I started... by shooting portraits then moved to food in the late 90s. Being brought up in France, food was a huge part of my life, and it made sense to turn my lens on it. Being a food photographer is a wonderful thing to do between lunch and dinner!

Unlike people, food doesn’t answer back to you… and that makes it a good subject. Food is very varied and allows me to meet people and travel, which I love as well.

There is no secret to taking a great food photograph… which is good or it would be too easy. It’s like a recipe – the magic happens with all the ingredients at a certain moment. Some people might not like a picture that I do, but at the end of the day, you have to follow your own rhythm and integrity.

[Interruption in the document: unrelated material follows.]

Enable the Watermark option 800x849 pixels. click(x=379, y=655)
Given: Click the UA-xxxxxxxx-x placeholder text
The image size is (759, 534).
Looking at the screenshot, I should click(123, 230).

Lighting is key... and this applies to photography in general. Personally, I like to use daylight – it’s always been the natural choice for me. I can recreate this in a studio, but you can't beat the real thing.

Styling, food and lighting are a marriage... The angle and the distance are important too, but sometimes a good photograph just happens. You can prepare for your shoot as well you like, but I always leave room for spontaneity.

Souffles are difficult to shoot because of timing… they never do what you want. Ice cream is the same. Usually, the challenge comes because the right looks happens instantly and cannot be controlled and stay there, but these issues have been reduced tremendously thanks to digital.

Raw food is more ingredients-based and always a pleasure to shoot... cooked food depends on the nature of the dish, but I like both and always try to make the shot look as good as possible, obviously. Sometime the less is more approach to styling helps a lot.

My favourite kind of commission is… the ‘do your own thing’ type of commission. That said, I like the challenge of commissions and they give my work purpose. I’m lucky that I have opportunity to work with great people who often leave me to get on with it, but team work is important too. I always look forward to a shoot where I can share ideas.

I remember the good moments and forget the bad ones… There will always be shoots that cause problems – not always due to food but because of weather, timings, props, people, egos and so on. These can usually be solved though!

'The Black Pigs – Food in the Field' was shot in Gascony, France as part of… an award-winning book for Pascal Aussignac’s restaurant, Club Gascon. Pascal is a great chef and friend. We were going through the various products of the area and the pigs from Bigorre, which are very famous for their ham, were on the list.

They are small pigs… and very friendly - they all came running at me in the field! The magic of this shot came from the light at that moment – just before it started raining. The sky was low and the light was so soft.

I came in low with a 24mm/2.8 on my Canon 5 D... The light allowed me to capture all the details and subtleties of the pig skin, the grass and so on. The fact that you can’t see the eyes of the pigs brings a certain mystery to the shot, I think.

My camera is always… by my side, like a watch. I never get bored – there’s always a shot to take somewhere or somehow. When a plate is served to me, I do look at it through an imaginative view finder – luckily my partner is a great food stylist!

My first coffee table book as an author in my own right… comes out next month. It’s called Tea Time and looks at the best places for tea in London – perfect for the Jubilee and the Games!